■ SUPPLIED DATA
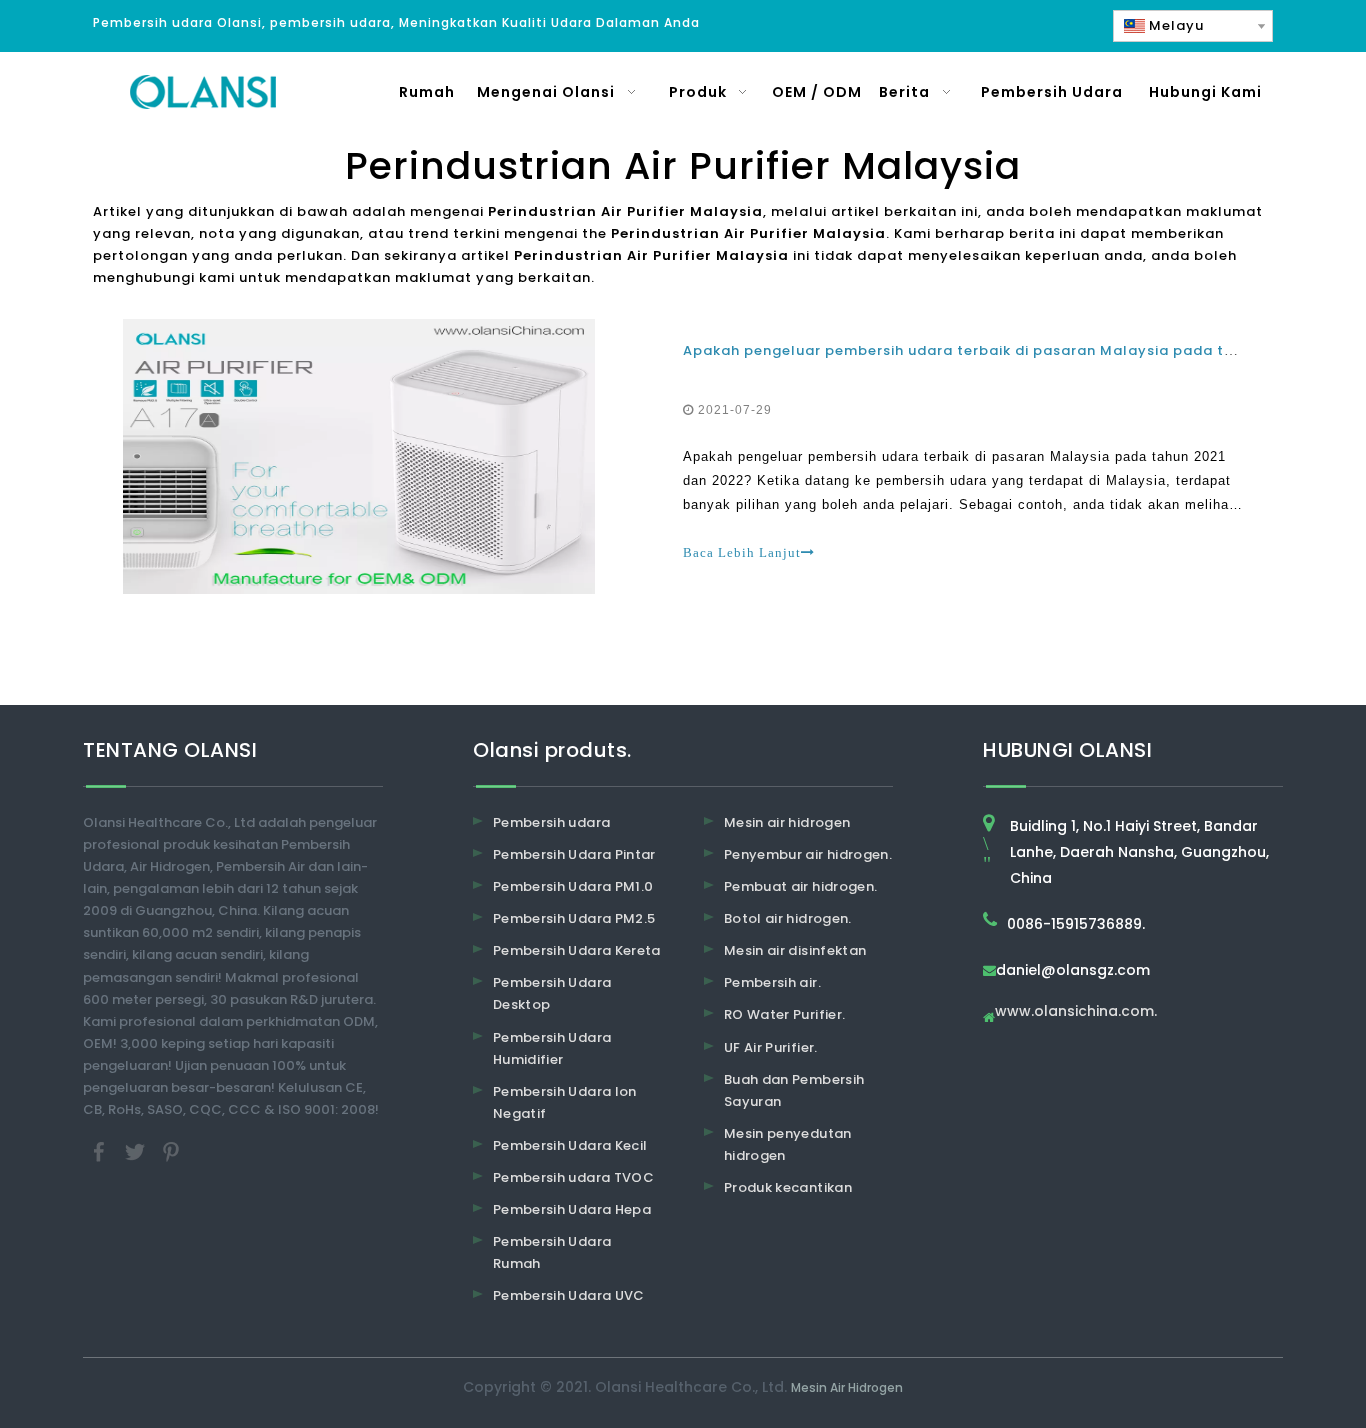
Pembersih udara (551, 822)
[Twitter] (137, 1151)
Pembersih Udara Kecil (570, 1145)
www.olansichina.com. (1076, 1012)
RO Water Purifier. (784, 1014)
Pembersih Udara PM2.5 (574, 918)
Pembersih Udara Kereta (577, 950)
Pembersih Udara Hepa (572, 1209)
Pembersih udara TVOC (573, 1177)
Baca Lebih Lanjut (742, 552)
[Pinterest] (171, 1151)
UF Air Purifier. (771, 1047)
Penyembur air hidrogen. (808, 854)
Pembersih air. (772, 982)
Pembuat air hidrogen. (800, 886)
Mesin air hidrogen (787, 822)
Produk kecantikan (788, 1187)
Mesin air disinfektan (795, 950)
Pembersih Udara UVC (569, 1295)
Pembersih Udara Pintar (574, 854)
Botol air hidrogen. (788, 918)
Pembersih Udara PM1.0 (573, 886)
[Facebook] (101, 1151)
==
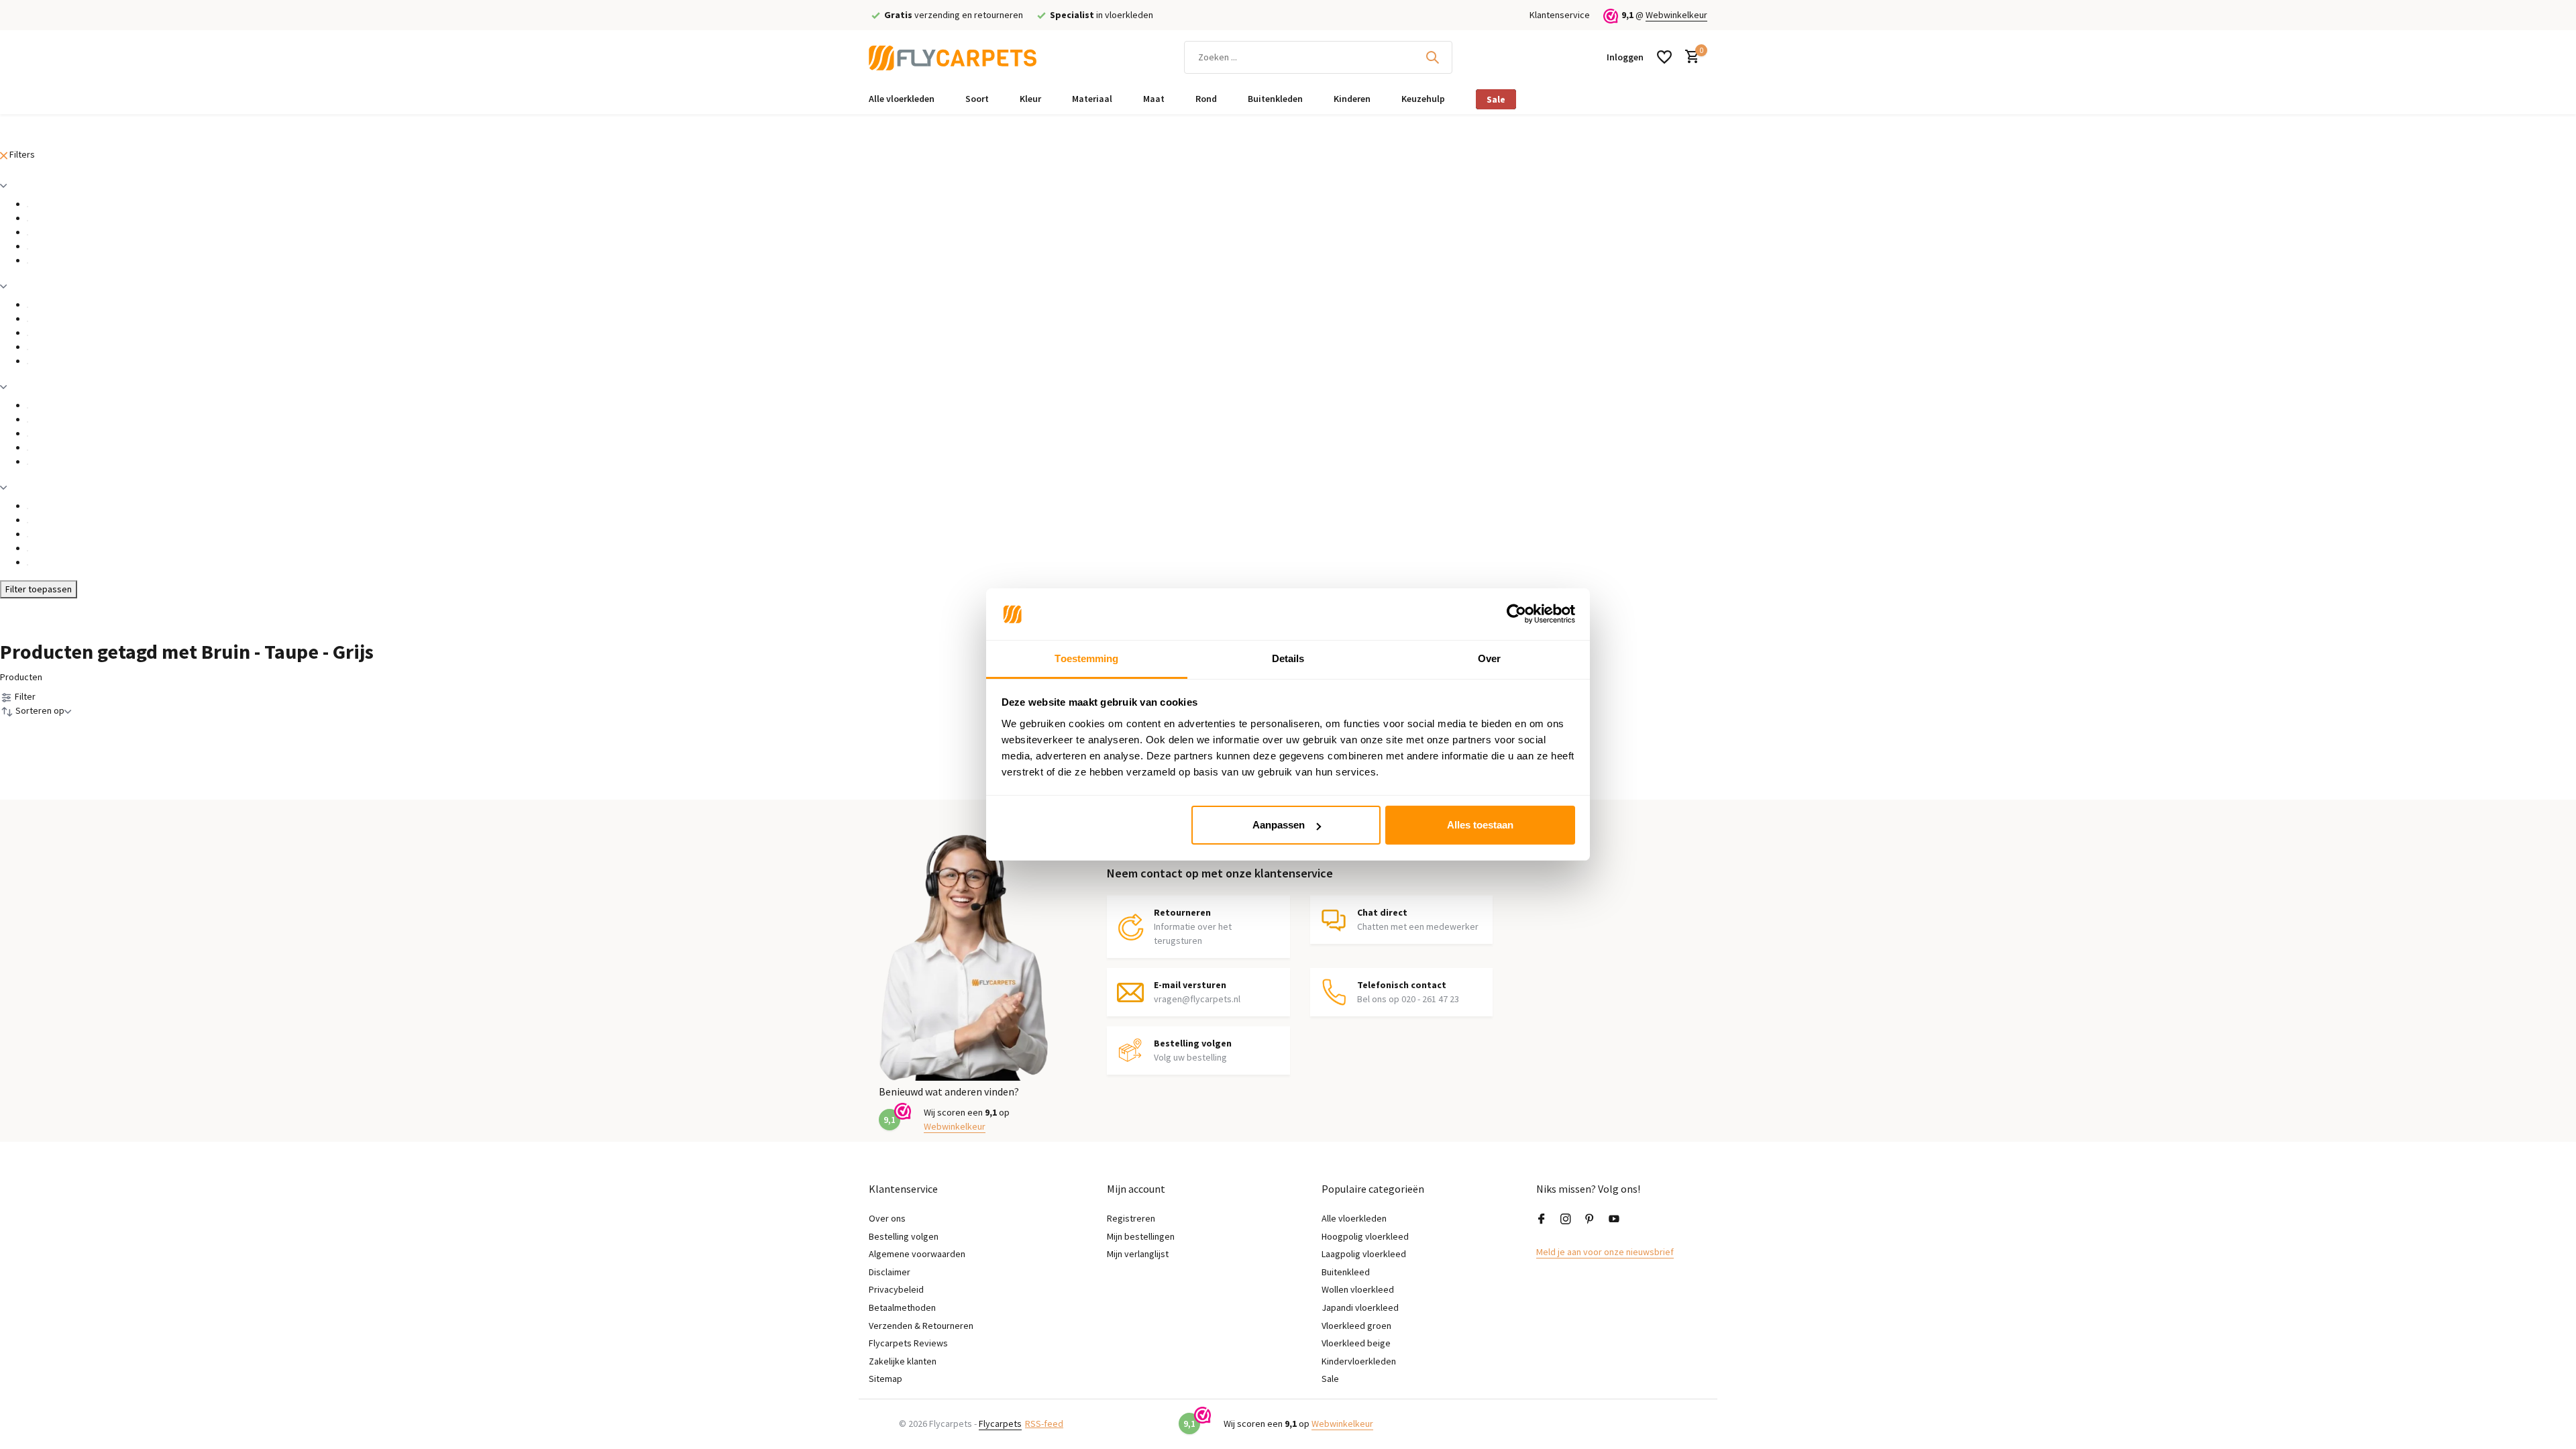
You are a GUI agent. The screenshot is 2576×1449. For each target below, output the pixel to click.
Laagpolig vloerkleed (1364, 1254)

■ WHAT IS BEING ASKED
Copy back the listing above exactly, but only from the line with "Pembersih udara (551, 822)" through the line with "[Facebook] (101, 1151)", both ends included.

■ ANSWER BELOW
Pembersih udara (551, 822)
[Twitter] (137, 1151)
Pembersih Udara Kecil (570, 1145)
www.olansichina.com. (1076, 1012)
RO Water Purifier. (784, 1014)
Pembersih Udara PM2.5 (574, 918)
Pembersih Udara Kereta (577, 950)
Pembersih Udara Hepa (572, 1209)
Pembersih udara TVOC (573, 1177)
Baca Lebih Lanjut (742, 552)
[Pinterest] (171, 1151)
UF Air Purifier. (771, 1047)
Penyembur air hidrogen. (808, 854)
Pembersih air. (772, 982)
Pembuat air hidrogen. (800, 886)
Mesin air hidrogen (787, 822)
Produk kecantikan (788, 1187)
Mesin air disinfektan (795, 950)
Pembersih Udara UVC (569, 1295)
Pembersih Udara Pintar (574, 854)
Botol air hidrogen. (788, 918)
Pembersih Udara PM1.0 (573, 886)
[Facebook] (101, 1151)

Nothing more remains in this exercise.